« Fondamentalement, la Lituanie a remis en question ses propres frontières avec cela », a déclaré samedi à la télévision d’État le chef de l’agence spatiale russe Roscosmos, Dmitri Rogozine.
Selon lui, le libre passage des marchandises était une condition pour que la Russie reconnaisse les frontières de la Lituanie, une ancienne république soviétique. “La Lituanie n’a pas seulement reçu une balle dans la jambe avec ça, mais dans la tête”, a-t-il commenté.

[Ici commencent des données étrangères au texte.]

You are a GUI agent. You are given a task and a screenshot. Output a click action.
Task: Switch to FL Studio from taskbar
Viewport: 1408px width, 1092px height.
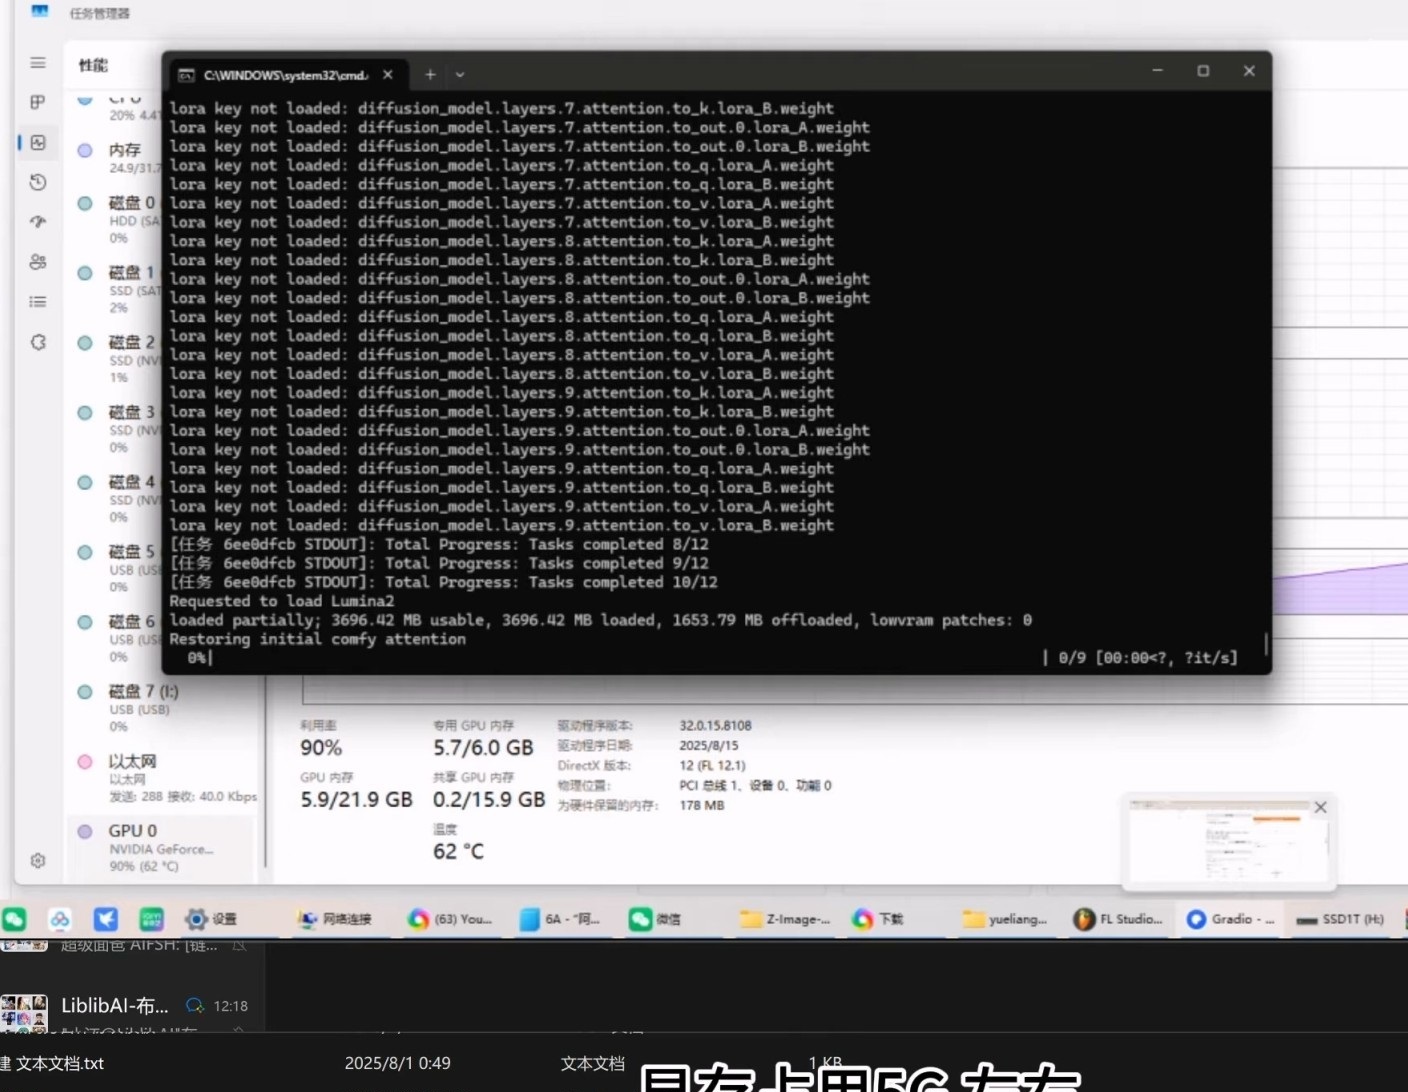[x=1118, y=919]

Des tensions surviennent après que la Lituanie a interdit le trafic ferroviaire sur son territoire de marchandises à destination de Kaliningrad sur les listes de sanctions occidentales. Cette enclave stratégique et militarisée, qui abrite la flotte russe en mer Baltique, est entourée par la Lituanie et la Pologne, deux membres de l’OTAN et de l’Union européenne qui ont fortement soutenu Kyiv depuis le début du conflit en Ukraine.

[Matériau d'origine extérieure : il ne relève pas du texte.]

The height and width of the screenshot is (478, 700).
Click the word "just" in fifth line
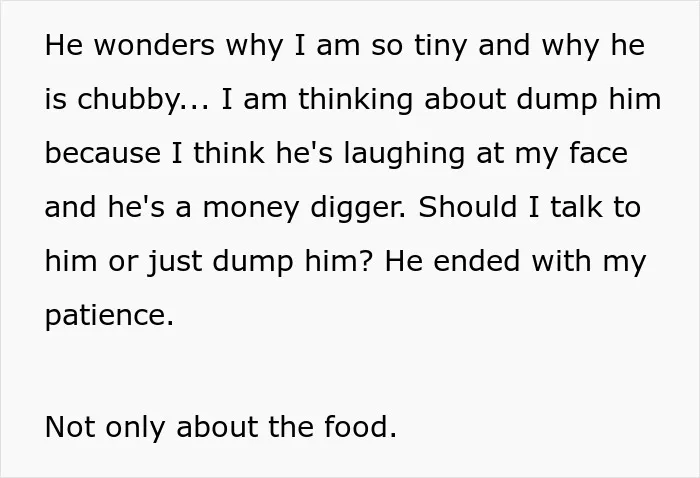[175, 262]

En dénonçant un “blocus”, le gouverneur de Kaliningrad Anton Alikhanov a estimé qu’entre 40% et 50% des importations de l’enclave pourraient faire l’objet de restrictions, du charbon aux métaux en passant par les matériaux de construction et les biens technologiques.
La Russie a qualifié l’interdiction d'”illégale” et a menacé de prendre des contre-mesures contre la Lituanie. Les menaces proférées jusqu’à présent incluent la coupure du pays du réseau électrique commun.
L’annulation du traité russo-lituanien sur la frontière d’État aggraverait cependant considérablement le conflit.